Every entry below should be written out again exactly.

Stored data

= Beginning of Section =

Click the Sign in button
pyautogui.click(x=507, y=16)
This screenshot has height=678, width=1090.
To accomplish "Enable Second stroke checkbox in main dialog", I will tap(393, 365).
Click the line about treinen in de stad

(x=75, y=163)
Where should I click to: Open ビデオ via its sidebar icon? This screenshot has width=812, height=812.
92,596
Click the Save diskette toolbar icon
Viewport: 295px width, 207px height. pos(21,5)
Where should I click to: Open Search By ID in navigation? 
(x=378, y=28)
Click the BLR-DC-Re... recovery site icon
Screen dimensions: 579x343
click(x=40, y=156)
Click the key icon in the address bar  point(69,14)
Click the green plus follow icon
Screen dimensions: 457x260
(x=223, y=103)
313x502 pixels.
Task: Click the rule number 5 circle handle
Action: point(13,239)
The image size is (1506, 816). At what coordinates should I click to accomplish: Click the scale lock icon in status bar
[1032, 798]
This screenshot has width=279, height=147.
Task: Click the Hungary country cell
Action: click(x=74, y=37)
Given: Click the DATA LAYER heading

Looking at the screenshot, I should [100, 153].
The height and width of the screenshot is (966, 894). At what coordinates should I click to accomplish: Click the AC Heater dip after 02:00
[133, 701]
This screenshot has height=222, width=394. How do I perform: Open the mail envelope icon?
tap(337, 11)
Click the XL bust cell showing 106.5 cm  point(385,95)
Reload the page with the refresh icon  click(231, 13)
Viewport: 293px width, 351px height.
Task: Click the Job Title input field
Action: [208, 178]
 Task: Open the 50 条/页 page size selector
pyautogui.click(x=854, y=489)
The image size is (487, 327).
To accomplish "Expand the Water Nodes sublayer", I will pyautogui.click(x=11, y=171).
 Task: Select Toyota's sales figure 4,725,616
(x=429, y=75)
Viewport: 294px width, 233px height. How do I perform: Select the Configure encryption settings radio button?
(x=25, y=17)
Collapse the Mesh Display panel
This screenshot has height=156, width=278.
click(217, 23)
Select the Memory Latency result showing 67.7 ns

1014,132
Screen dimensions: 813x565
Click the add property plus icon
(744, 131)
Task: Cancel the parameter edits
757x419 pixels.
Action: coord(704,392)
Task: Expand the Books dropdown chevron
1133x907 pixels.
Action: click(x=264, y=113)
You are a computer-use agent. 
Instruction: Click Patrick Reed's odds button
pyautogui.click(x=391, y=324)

= End of Section =

**Response:**
Click the Sign in button
pyautogui.click(x=507, y=16)
This screenshot has height=678, width=1090.
To accomplish "Enable Second stroke checkbox in main dialog", I will tap(393, 365).
Click the line about treinen in de stad

(x=75, y=163)
Where should I click to: Open ビデオ via its sidebar icon? This screenshot has width=812, height=812.
92,596
Click the Save diskette toolbar icon
Viewport: 295px width, 207px height. pos(21,5)
Where should I click to: Open Search By ID in navigation? 
(x=378, y=28)
Click the BLR-DC-Re... recovery site icon
Screen dimensions: 579x343
click(x=40, y=156)
Click the key icon in the address bar  point(69,14)
Click the green plus follow icon
Screen dimensions: 457x260
(x=223, y=103)
313x502 pixels.
Task: Click the rule number 5 circle handle
Action: point(13,239)
The image size is (1506, 816). At what coordinates should I click to accomplish: Click the scale lock icon in status bar
[1032, 798]
This screenshot has width=279, height=147.
Task: Click the Hungary country cell
Action: click(x=74, y=37)
Given: Click the DATA LAYER heading

Looking at the screenshot, I should [100, 153].
The height and width of the screenshot is (966, 894). At what coordinates should I click to accomplish: Click the AC Heater dip after 02:00
[133, 701]
This screenshot has height=222, width=394. How do I perform: Open the mail envelope icon?
tap(337, 11)
Click the XL bust cell showing 106.5 cm  point(385,95)
Reload the page with the refresh icon  click(231, 13)
Viewport: 293px width, 351px height.
Task: Click the Job Title input field
Action: [208, 178]
 Task: Open the 50 条/页 page size selector
pyautogui.click(x=854, y=489)
The image size is (487, 327).
To accomplish "Expand the Water Nodes sublayer", I will pyautogui.click(x=11, y=171).
 Task: Select Toyota's sales figure 4,725,616
(x=429, y=75)
Viewport: 294px width, 233px height. How do I perform: Select the Configure encryption settings radio button?
(x=25, y=17)
Collapse the Mesh Display panel
This screenshot has height=156, width=278.
click(217, 23)
Select the Memory Latency result showing 67.7 ns

1014,132
Screen dimensions: 813x565
Click the add property plus icon
(744, 131)
Task: Cancel the parameter edits
757x419 pixels.
Action: coord(704,392)
Task: Expand the Books dropdown chevron
1133x907 pixels.
Action: click(x=264, y=113)
You are a computer-use agent. 
Instruction: Click Patrick Reed's odds button
pyautogui.click(x=391, y=324)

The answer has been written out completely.